Thomas Browne (1605-1682) [HISTORICAL] (Chapter 2) (page 81)
Thomas Browne (1605-1682) [HISTORICAL] was an English physician and author. He became an M.D. in 1633 and began a practice at Shibden Hall near Halifax, in Yorkshire, before going to Oxford. Browne had a habit of writing notes and journal entries, eventually compiling his most famous work, Religio Medici. It is described as a “journal largely about the mysteries of God, nature, and man, which he himself described as ‘a private exercise directed to myself’” (p 2). Browne was able to produce many written works by using notebooks of his own thoughts, later publishing books like Pseudodoxia Epidemica (1646), The Garden, and A Letter to a Friend, Upon occasion of the Death of his Intimate Friend(1609). He explores many topics, from horticulture to dispelling superstitions to death. He especially took care to show scientific explanations for things rather than relying on superstition, and would blend English, Latin, and Greek together in order to write his exact thoughts. Because of this, he is “credited with adding more words to the English language than any other writer except William Shakespeare—700 by the Oxford English Dictionary’s count” (Ferry 1688).

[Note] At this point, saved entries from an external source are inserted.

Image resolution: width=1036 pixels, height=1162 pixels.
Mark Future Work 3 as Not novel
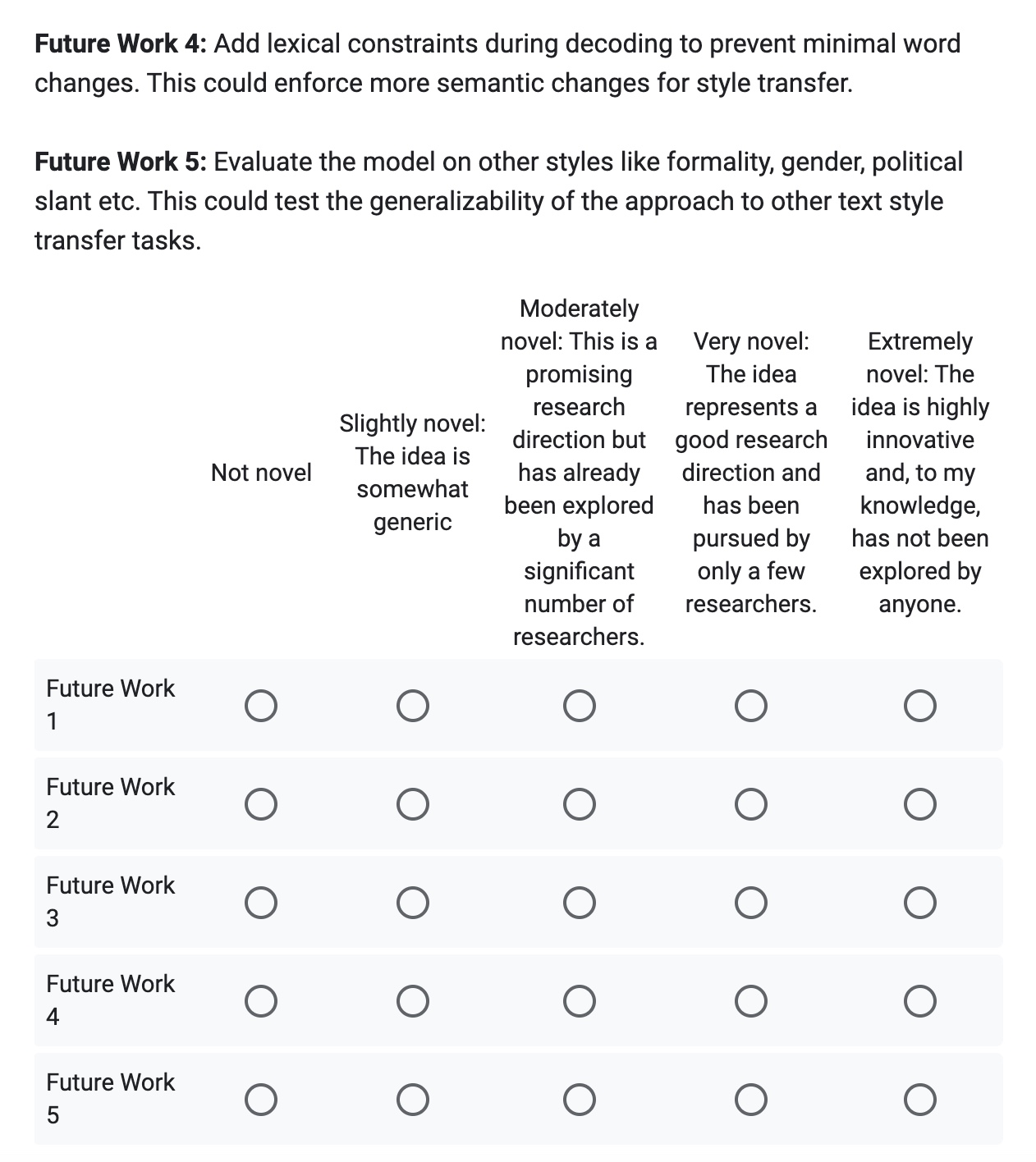pos(260,903)
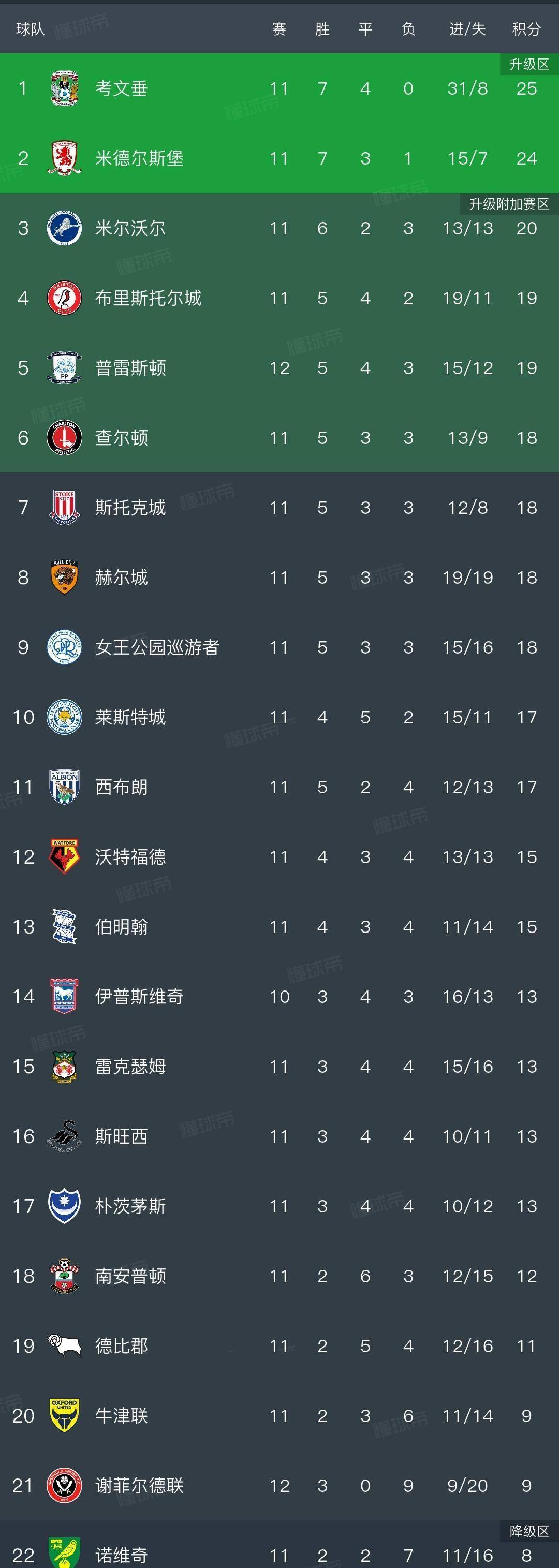This screenshot has width=559, height=1568.
Task: Open the Sheffield United crest
Action: pyautogui.click(x=65, y=1485)
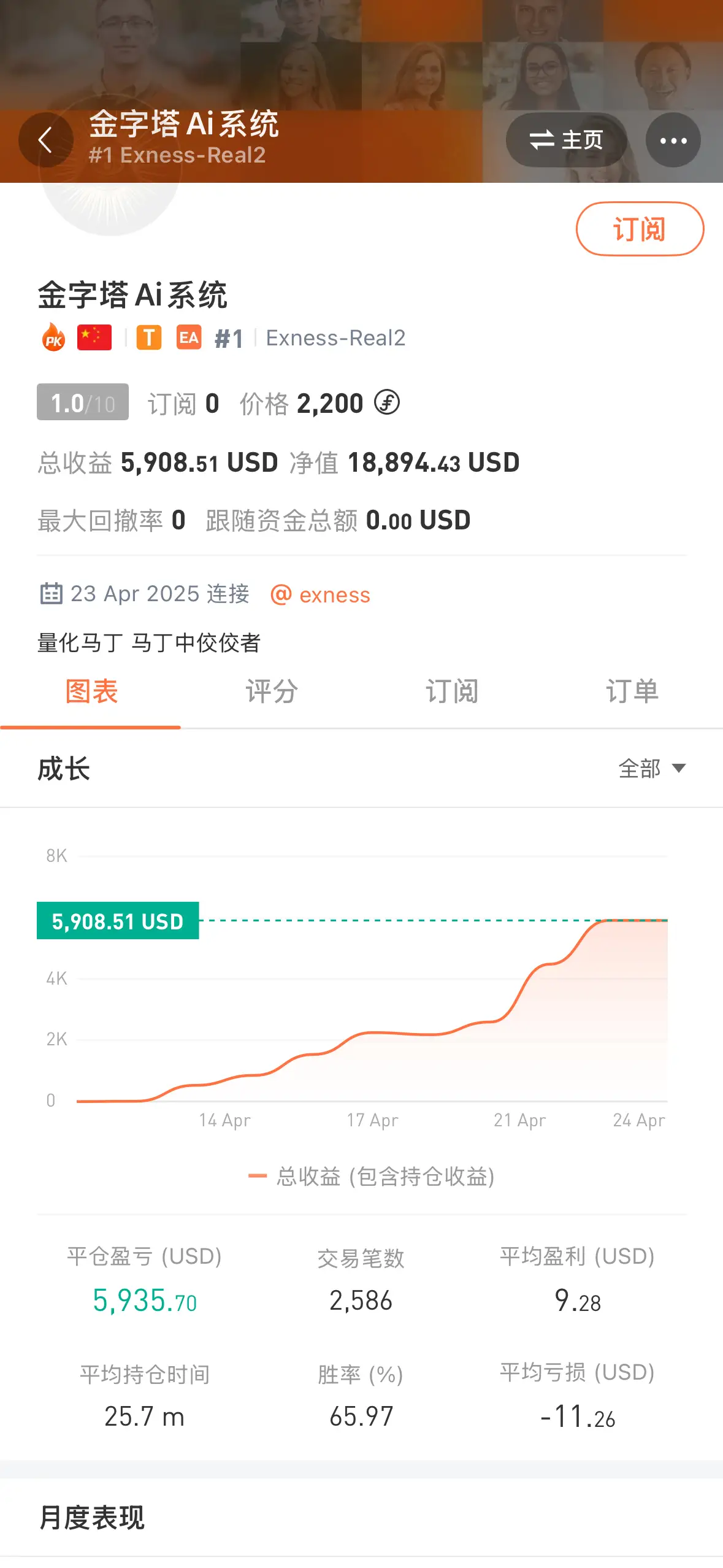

It is especially interesting that Orlando chooses to attribute immortal writing with Thomas Browne, especially at the time of the book that it occurs. Orlando is comparing the conquests of his ancestors: “But of all that killing and campaigning, that drinking and love-making, that spending and hunting and riding and eating, what remained? A skull; a finger. Whereas, he said, turning to the page of Sir Thomas Browne… and Orlando, comparing that achievement with those of his ancestors, cried out that they and their deeds were dust and ashes, but this man and his words were immortal” (Woolf 81). The placement of this comparison coincides with a theme in one of Browne’s passages in Pseudodoxia Epidemica, which pertained to “solemn reflections on death and the transience of human fame” (p 3).
Ferry, Georgina. “Thomas Browne: a Rarity among Rarities.” The Lancet, vol. 389, no. 10080, 29 Apr. 2017, pp. 1687–1688., doi:10.1016/s0140-6736(17)31067-x.
“Sir Thomas Browne.” Encyclopædia Britannica, Encyclopædia Britannica, Inc., www.britannica.com/biography/Thomas-Browne.
Woolf, Virginia. Orlando: a Biography. Harcourt, Inc, 1973.